И в университете было нечто схожее.
29
Автором одной из наиболее гнусных статеек был видный тогда студенческий активист, некто Марморштейн; в 1941 г он ушел в ополчение и в нем, вероятно, сложил голову
30
В числе их был гениальный, хотя полубезумный китаист Всеволод Николаевич Казин — он был исключен за то, что полушутя (как всегда, с серьезным лицом) выдвинул мысль о необходимости создания заповедников для малых исчезающих народностей; в этом усмотрели расизм, колониализм и еще что-то такое. — Впоследствии он сдал за университет экстерном. Умер в блокаду
В настоящее время (1983) филологический и восточный факультеты занимают все здание «Университетская набережная 11» — и часть, выходящую на набережную, и оба флигеля, выходящих на переулок и во двор, и задний флигель. В то время ЛИЛИ занимал только переднюю часть здания. Из вестибюля две лестницы вели на полуэтаж, где налево были только административные помещения, а направо — бухгалтерия и библиотека; вверх с полуэтажа шла лестница на второй этаж мимо приказов и расписаний; две аудитории были расположены направо и налево на площадке, затем большая дверь вела в главный коридор. Перед этой дверью были входы в актовый зал, с его эстрадой и многими рядами скрепленных стульев (для писания никаких пюпитров не было). В левом конце большого коридора, за аудиторией английского цикла лингвистов, была женская уборная с дверью, вечно хлопающей, как гром, и еще две-три аудитории до запертой снизу лесенки; дальше коридор был перекрыт. В правом конце коридора была профессорская (перемещавшаяся то в несколько большую, то в совсем маленькую комнату), и начинался под прямым углом еще один коридор с выходившими в него небольшими аудиториями — больше других была только сдвоенная 32-я, где коридор расширялся, а напротив находилась мужская уборная; затем коридор сужался, шли ступеньки, и затем совсем узенький тупиковый коридор, опять с аудиториями с обеих сторон. Все это было крашено в грязнозеленый цвет до половины высоты стен, а выше побелено — но явно уже давно.

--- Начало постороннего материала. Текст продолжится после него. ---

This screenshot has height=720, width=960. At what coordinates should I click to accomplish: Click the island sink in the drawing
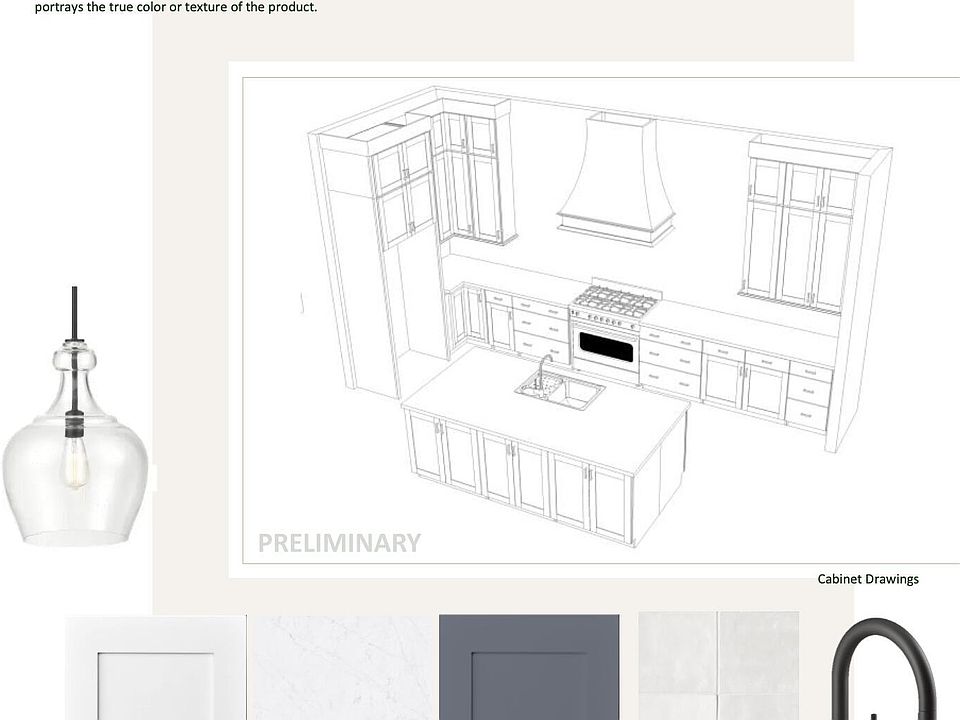click(x=561, y=392)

Мужская уборная была своего рода достопримечательностью. Хотя она была отремонтирована перед началом учебного года, ее успели загадить до невообразимого состояния; писсуары были застопорены бумажками и окурками, а об унитазах не будем говорить. Администрация придумала поставить внутри входа в уборную особое должностное лицо, которое мы с Мишей Гринбергом называли «сортирмейстером». Каждому входящему он мрачно и деловито говорил:
— С… ть — налево, с… ать — направо. — Затем приглядывал за действиями вошедшего и добавлял (в зависимости от левой или правой половины помещения):
— Окурки, бумажки не бросать. Или:
— Не забудь спустить воду.
Сходя из институтского коридора обратно на полуэтаж с расписаниями, можно было открыть выход на двор, где росли тополя и был ход в подвальное помещение. В нем находилась студенческая столовая, где мы питались — конечно, по «заборным книжкам». Она занимала три смежные комнаты, и над входом из второй в первую был вывешен лозунг: «Превратим кролика в краеугольный камень рабочего питания». Крольчатины, однако, я что-то там не помню: основным питанием был винегрет с селедкой, что у нас называлось «студенческий силос» или «силосование студенческих кормов».

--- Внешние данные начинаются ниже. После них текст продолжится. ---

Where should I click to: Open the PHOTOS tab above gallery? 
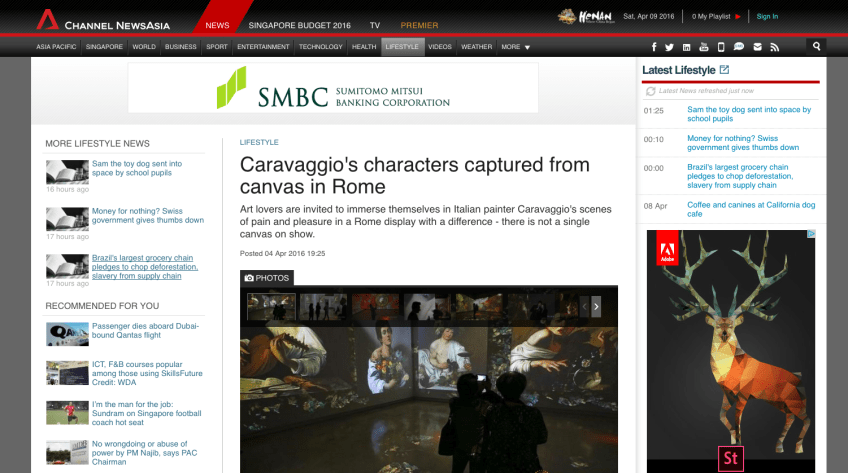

В годы первой пятилетки, наряду со всеми религиозными праздниками, было отменено и воскресенье, а заодно и семидневная неделя вообще; вместо нес была введена пятидневка — «непрерывка» без фиксированного общевыходного дня — идея заключалась в сохранении непрерывности процесса производства; выходили даже календари в пять цветов — у каждого были выходные в дни своего цвета. Взмолились работницы, так как семейное хозяйство шло вкривь и вкось, а обещанные фабрики-кухни, которые должны были заменить семейное питание общественным, возникали (если вообще возникали) крайне медленно, да и лишь кое-где. У нас пятидневка в ЛИЛИ была с самого начала фиксированная. Позже с пятидневки перешли на шестидневку, и лишь перед самой войной восстановили семидневную неделю.